Momentum doesn’t always end with the horn. Coaches often talk about “banked” momentum—pressures and habits that carry into the next outing. The Ducks may not have found the equalizer, but the template was there: pace up ice, heavier support below the dots, and a willingness to challenge the interior late. Those are building blocks even in defeat.

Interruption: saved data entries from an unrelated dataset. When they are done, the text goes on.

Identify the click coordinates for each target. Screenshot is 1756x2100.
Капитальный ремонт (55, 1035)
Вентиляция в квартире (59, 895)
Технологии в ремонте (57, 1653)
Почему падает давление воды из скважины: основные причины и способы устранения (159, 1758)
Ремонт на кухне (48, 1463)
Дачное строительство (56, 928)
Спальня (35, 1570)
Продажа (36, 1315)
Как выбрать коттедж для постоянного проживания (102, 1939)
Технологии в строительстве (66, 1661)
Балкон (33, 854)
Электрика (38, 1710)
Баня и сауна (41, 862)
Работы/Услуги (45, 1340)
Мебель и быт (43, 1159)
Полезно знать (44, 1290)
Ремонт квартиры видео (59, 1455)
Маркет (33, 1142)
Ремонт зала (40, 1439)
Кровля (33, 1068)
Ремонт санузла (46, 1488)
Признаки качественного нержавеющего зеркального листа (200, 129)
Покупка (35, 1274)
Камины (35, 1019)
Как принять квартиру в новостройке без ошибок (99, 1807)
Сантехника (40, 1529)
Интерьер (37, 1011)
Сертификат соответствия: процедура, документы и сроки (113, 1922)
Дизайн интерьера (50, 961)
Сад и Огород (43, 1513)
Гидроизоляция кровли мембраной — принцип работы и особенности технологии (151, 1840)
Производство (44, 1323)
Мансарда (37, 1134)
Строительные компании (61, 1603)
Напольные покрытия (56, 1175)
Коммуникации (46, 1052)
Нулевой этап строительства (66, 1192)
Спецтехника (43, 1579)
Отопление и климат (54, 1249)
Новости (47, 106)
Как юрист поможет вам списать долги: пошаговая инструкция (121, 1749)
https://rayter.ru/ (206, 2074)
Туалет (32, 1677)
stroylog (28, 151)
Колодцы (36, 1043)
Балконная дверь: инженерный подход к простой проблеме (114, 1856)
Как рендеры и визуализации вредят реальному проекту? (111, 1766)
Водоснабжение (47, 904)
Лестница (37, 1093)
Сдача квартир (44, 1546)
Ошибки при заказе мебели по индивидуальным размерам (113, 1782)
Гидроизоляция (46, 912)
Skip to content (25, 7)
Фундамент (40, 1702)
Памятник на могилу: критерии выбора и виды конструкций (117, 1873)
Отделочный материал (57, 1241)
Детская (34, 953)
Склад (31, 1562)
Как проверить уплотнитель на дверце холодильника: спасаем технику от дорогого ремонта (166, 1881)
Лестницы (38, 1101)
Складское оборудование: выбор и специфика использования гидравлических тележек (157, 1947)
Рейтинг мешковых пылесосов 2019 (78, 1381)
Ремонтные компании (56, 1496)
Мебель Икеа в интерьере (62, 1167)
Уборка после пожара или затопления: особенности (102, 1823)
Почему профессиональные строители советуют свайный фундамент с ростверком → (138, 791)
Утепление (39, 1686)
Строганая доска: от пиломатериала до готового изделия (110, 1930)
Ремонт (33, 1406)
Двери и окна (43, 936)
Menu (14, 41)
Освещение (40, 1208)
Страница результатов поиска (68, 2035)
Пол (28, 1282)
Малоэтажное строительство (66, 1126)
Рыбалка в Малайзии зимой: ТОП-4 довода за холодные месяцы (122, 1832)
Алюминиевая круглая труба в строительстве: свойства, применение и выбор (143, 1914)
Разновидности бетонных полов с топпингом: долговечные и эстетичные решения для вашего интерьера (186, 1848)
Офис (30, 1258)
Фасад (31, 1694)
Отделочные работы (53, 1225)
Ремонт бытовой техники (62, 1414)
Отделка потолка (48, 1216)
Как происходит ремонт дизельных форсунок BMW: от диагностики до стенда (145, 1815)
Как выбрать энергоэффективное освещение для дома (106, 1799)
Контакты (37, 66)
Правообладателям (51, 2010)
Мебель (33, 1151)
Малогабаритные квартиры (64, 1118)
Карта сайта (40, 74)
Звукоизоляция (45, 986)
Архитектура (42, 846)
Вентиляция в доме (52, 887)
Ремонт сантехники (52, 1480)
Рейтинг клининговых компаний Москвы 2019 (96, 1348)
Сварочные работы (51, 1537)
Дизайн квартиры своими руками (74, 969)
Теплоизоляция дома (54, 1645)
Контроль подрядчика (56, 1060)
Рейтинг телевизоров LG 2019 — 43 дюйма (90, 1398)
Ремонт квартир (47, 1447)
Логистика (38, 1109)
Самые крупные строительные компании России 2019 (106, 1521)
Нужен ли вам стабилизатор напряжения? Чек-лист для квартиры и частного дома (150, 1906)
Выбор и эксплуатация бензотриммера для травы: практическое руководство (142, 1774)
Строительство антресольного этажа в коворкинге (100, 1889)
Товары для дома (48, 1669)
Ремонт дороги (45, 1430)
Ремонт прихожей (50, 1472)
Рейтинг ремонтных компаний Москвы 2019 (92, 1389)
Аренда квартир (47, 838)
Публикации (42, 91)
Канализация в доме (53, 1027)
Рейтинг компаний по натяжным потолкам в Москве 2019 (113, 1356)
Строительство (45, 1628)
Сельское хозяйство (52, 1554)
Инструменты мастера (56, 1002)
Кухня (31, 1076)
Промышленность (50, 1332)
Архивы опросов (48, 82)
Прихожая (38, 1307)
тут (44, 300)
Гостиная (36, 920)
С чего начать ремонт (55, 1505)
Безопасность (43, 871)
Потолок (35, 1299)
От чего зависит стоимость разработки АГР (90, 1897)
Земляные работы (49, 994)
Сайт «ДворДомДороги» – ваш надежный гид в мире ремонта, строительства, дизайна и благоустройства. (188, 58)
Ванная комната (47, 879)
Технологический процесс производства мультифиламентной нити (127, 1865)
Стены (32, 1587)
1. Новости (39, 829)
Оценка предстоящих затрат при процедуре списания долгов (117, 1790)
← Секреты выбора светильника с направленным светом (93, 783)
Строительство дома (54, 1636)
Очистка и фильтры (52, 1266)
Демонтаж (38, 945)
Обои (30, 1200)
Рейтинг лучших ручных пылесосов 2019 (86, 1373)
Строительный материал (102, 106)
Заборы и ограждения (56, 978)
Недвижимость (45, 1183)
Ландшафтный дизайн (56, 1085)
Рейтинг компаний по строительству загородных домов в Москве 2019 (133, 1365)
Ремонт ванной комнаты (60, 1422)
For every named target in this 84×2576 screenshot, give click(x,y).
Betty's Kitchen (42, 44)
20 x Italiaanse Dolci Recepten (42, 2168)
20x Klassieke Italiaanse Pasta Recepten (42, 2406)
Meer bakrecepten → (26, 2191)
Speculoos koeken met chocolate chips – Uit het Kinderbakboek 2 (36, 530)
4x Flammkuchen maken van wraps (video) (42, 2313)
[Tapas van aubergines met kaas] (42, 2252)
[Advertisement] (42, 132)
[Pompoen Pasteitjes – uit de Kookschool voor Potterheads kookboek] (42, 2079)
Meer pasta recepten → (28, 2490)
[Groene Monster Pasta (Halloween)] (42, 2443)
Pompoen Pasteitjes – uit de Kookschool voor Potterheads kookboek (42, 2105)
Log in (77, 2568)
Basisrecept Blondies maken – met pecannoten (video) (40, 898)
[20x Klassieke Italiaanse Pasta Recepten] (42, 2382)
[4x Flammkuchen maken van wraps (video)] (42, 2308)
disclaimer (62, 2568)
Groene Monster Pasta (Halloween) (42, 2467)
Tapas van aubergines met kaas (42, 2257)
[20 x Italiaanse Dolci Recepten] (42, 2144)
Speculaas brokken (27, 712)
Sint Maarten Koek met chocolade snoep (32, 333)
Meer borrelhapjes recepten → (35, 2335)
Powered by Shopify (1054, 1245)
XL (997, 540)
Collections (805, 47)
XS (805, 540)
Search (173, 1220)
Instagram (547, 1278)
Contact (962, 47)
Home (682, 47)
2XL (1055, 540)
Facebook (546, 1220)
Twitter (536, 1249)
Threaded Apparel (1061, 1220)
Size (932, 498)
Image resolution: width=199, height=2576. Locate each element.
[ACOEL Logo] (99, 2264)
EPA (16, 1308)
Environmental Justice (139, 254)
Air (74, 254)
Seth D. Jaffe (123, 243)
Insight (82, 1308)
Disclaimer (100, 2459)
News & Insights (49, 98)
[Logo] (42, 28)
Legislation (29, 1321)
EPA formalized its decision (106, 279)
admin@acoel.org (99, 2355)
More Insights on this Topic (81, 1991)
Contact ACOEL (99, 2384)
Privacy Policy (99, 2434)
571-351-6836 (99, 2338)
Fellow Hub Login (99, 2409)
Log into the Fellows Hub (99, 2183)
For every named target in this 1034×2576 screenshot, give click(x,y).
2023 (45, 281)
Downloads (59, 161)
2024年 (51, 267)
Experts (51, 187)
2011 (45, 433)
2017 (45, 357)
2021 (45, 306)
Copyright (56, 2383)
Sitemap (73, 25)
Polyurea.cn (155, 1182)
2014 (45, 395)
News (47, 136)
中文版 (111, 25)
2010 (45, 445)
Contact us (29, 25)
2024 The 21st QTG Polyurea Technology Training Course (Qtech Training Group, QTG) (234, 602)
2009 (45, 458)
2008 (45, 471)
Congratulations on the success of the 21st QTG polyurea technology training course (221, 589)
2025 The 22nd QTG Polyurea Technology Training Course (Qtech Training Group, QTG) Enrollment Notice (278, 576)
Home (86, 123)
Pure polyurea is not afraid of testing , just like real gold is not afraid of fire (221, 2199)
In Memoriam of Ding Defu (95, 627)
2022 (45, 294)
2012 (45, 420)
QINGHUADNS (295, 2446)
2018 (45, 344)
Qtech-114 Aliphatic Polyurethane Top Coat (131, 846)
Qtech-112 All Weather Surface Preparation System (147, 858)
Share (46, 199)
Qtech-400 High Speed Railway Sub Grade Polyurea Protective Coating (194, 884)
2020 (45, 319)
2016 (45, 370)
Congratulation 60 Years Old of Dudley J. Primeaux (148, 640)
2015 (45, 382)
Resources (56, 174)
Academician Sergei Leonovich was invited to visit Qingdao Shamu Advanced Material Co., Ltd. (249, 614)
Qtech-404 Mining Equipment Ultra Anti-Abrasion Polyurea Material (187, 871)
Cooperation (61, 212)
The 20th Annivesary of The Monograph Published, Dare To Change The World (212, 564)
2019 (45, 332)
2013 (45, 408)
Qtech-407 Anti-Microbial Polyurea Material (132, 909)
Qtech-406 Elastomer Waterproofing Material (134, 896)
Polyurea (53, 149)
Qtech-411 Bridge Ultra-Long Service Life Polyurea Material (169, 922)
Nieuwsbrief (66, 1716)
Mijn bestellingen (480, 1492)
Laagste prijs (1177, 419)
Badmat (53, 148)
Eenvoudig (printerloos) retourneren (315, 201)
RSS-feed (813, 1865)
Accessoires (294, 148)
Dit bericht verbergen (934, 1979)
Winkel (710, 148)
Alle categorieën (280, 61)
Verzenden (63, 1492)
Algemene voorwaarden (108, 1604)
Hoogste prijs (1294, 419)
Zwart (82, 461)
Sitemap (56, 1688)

The turning point—and the blueprint
Hockey is a sport of micro-margins, and few plays illustrate that better than a controlled deflection in traffic. Batherson’s winner with 1:58 remaining didn’t require an odd-man rush or a defensive breakdown; it required a puck to the net and a stick set at the right angle. Ottawa will take more of that, because the logic is unassailable: when the clock shrinks, increase your time-on-target. In that regard, the Senators didn’t just win—they reinforced a blueprint built on pucks delivered, sticks ready, and a goaltender who makes the next shift feel safer than the last.
Bottom line
The Senators’ 3-2 victory over the Ducks checked the boxes winning teams need to check. Depth scoring arrived on time via Nick Cousins. Linus Ullmark supplied the essential calm with 24 saves. And when the game was there to be claimed, Drake Batherson found the net-front touch that separates could-have from did. Ottawa still had to survive a final Anaheim rush, but that’s part of the examination. On this night, they passed it.
File it as more than two points. File it as a reminder that games turn not on the spectacular but on the repeatable. Tips. Screens. Timely saves. Ottawa had them all, and in a league where 3-2 is often the language of spring, that vocabulary matters in November.